● **Task to carry out**:
Only the lines from the one holding "Given: Open the Control tab" through the end of the material are to be repeated, exactly and without pictures.

● **Exercise inputs**:
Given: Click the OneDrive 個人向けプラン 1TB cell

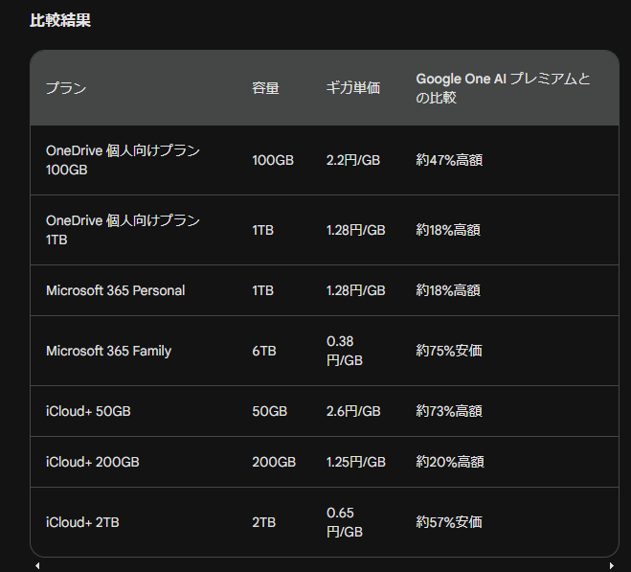Looking at the screenshot, I should 123,230.
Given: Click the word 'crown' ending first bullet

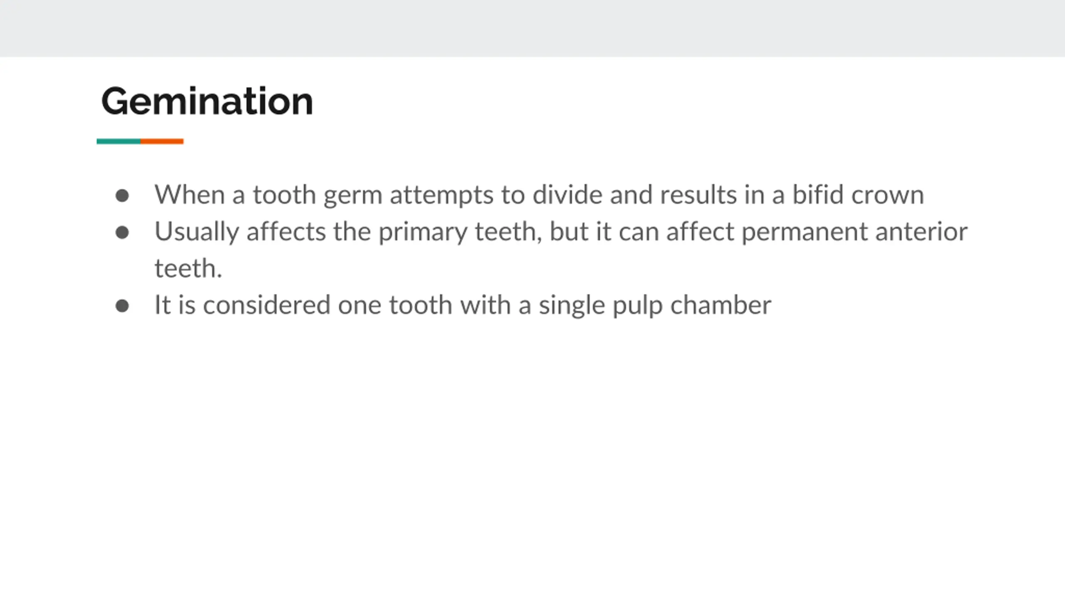Looking at the screenshot, I should click(x=887, y=195).
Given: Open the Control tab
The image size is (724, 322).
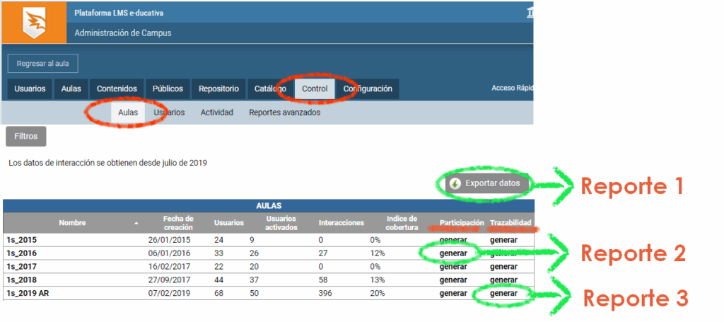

● **Reply to the exercise**:
Given: Open the Control tab
The image size is (724, 322).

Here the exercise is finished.